Task to carry out » Using the records below, filter out every line that lacks "channel" and copy the rest.

Record set: Begin

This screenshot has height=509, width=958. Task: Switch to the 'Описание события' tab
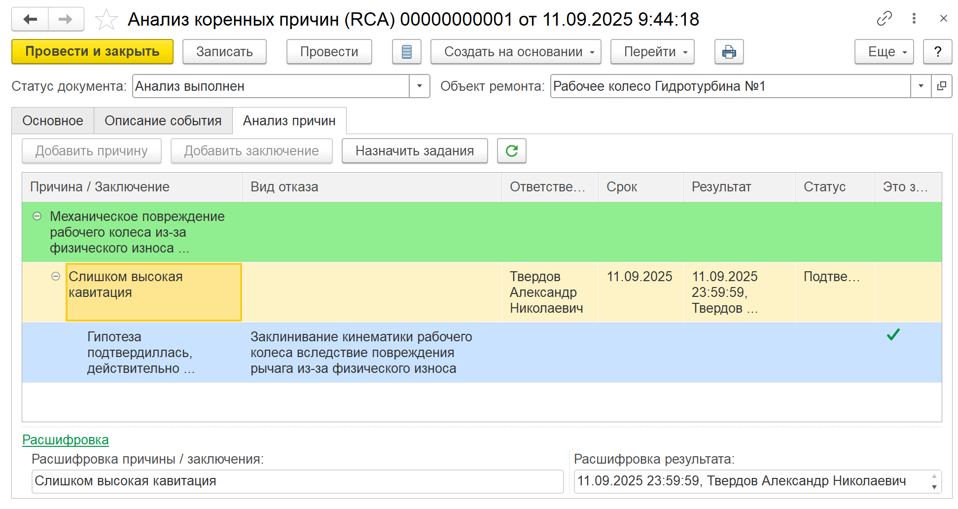[x=163, y=121]
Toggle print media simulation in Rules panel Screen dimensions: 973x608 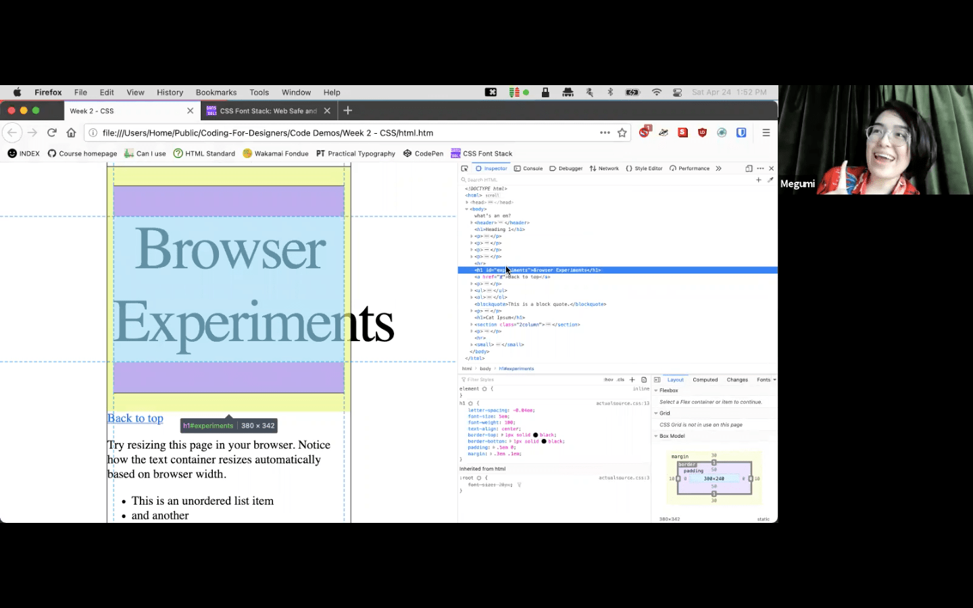(643, 380)
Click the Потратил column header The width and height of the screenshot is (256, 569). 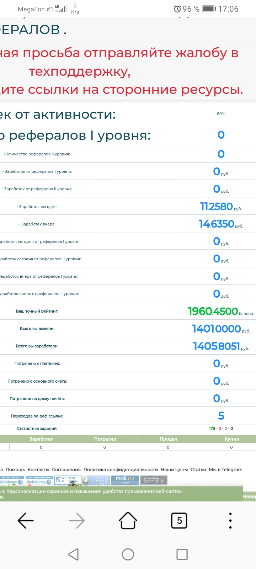click(105, 439)
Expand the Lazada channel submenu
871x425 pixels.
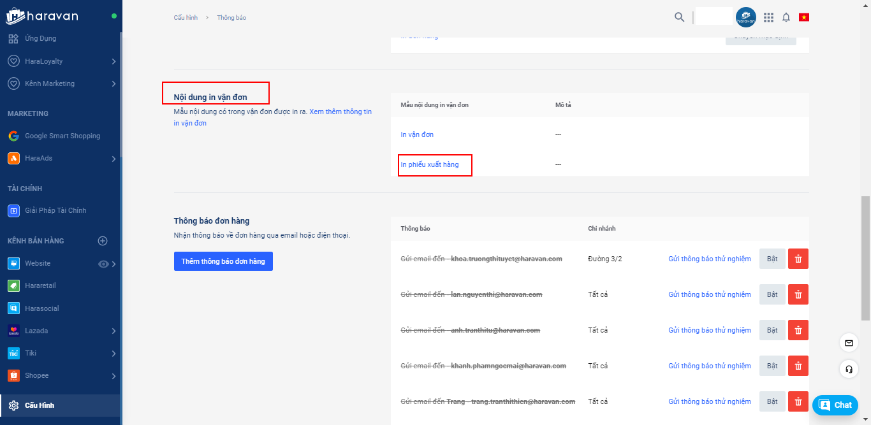[113, 331]
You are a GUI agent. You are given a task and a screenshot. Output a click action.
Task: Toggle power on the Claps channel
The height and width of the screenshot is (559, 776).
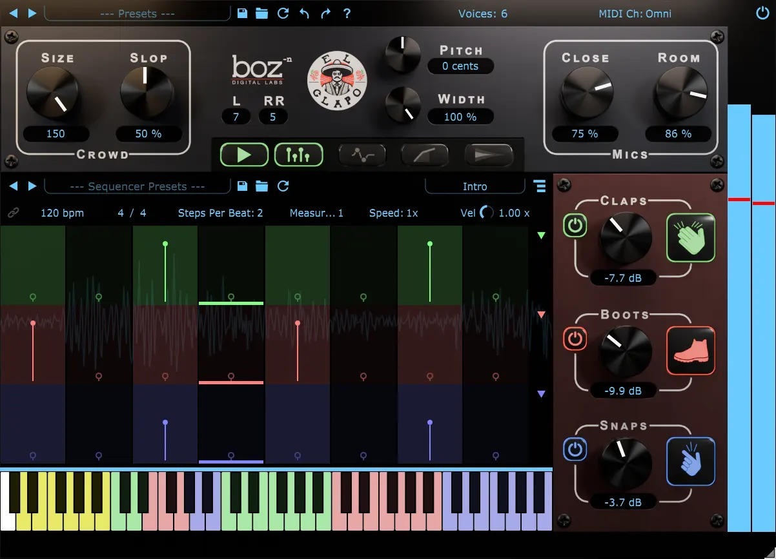(x=575, y=226)
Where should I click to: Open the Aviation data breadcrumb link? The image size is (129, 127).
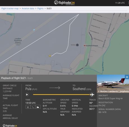coord(28,8)
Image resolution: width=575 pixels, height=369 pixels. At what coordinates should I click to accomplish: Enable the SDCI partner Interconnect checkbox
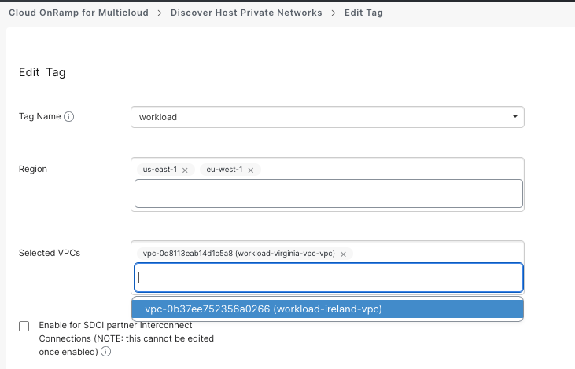click(x=24, y=326)
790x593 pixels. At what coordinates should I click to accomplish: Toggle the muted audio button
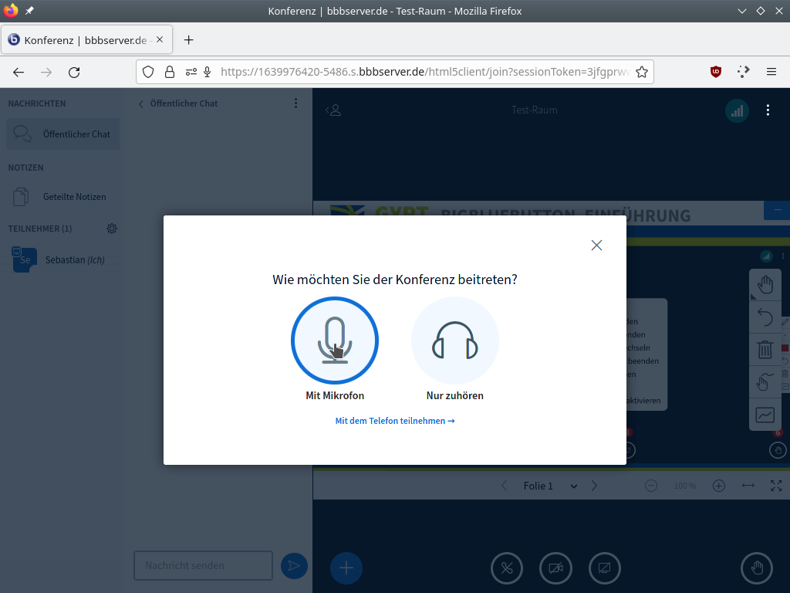[507, 568]
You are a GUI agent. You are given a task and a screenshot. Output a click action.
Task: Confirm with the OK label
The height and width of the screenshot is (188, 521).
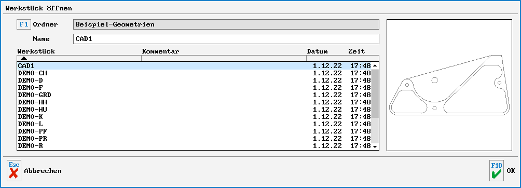(511, 171)
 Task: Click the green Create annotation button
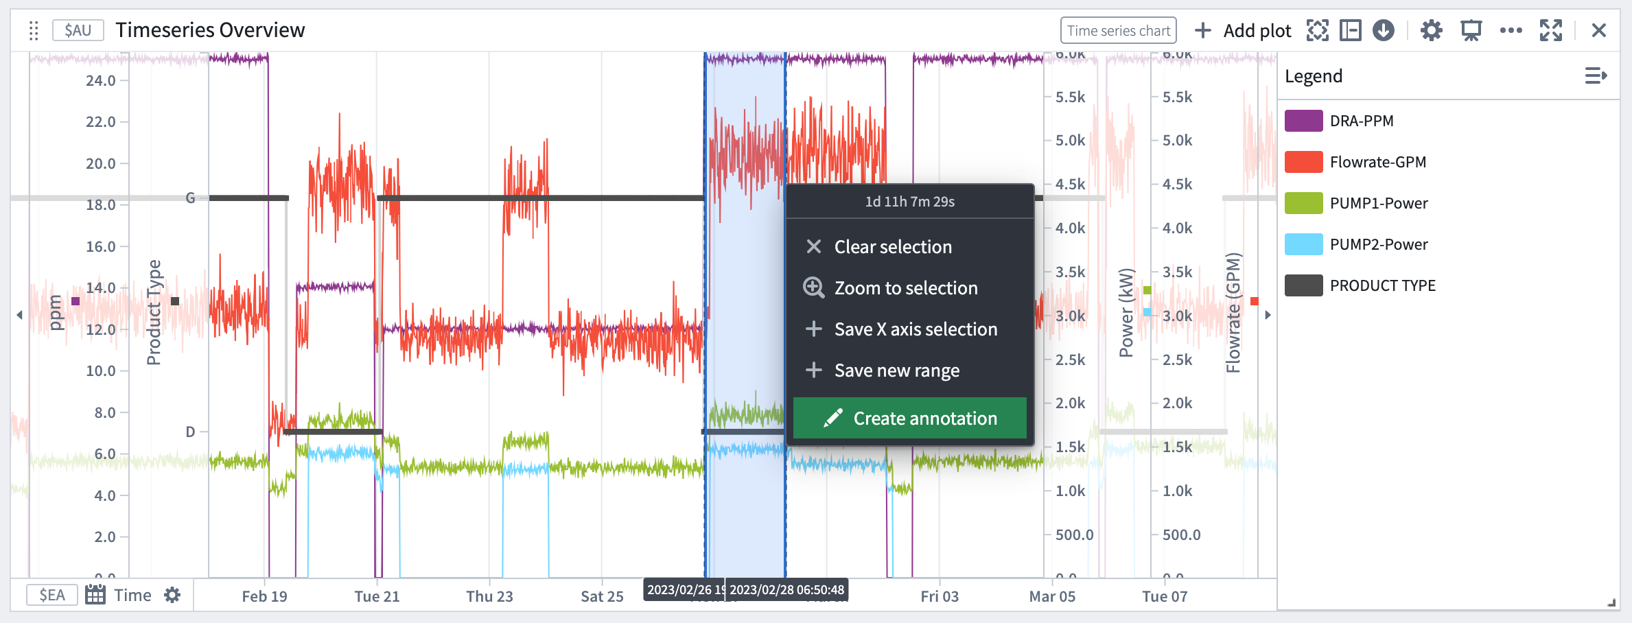coord(910,418)
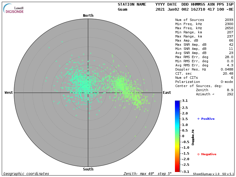Click the East label right of skymap
236x177 pixels.
coord(167,93)
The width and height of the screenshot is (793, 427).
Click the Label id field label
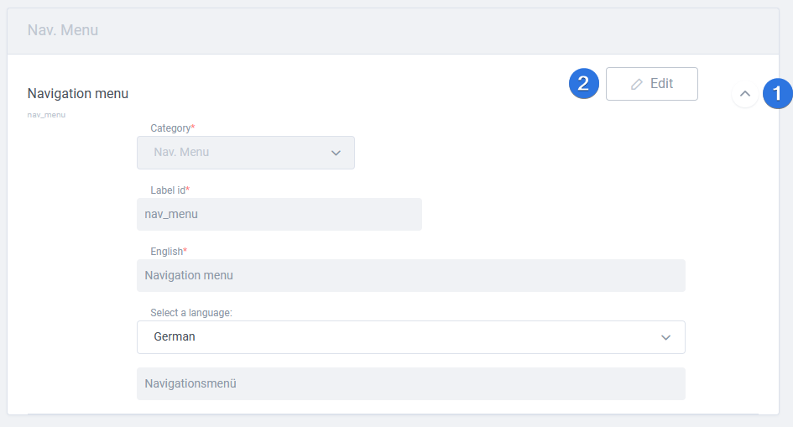170,190
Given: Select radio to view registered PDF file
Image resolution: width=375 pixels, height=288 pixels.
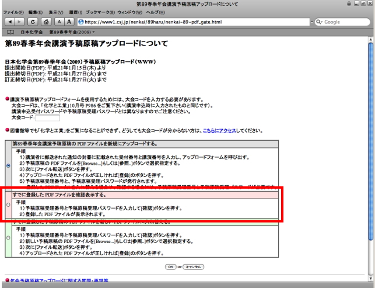Looking at the screenshot, I should [x=7, y=205].
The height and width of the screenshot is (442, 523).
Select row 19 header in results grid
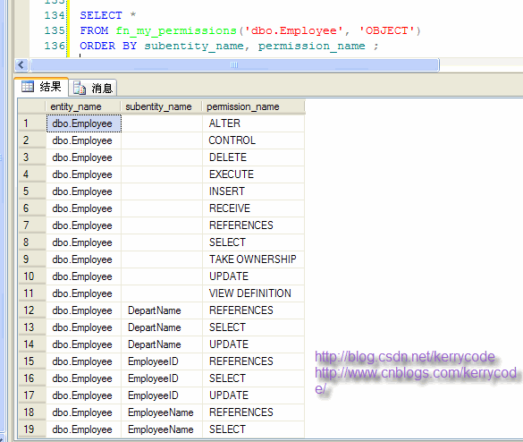click(x=32, y=429)
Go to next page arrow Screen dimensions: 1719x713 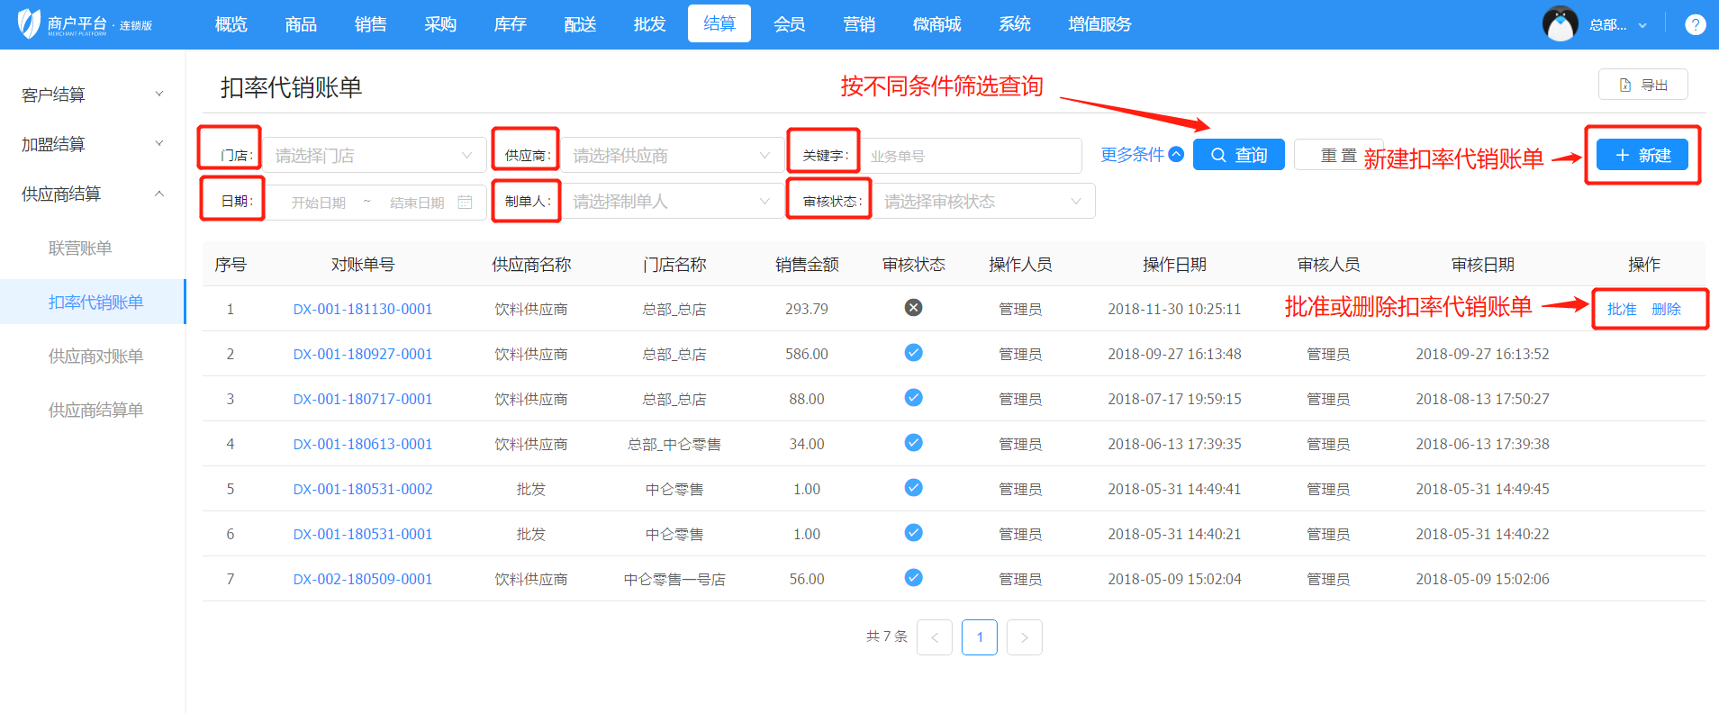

Record set: End

Expected answer »
Expand the Lazada channel submenu
Task: Toggle power on the Claps channel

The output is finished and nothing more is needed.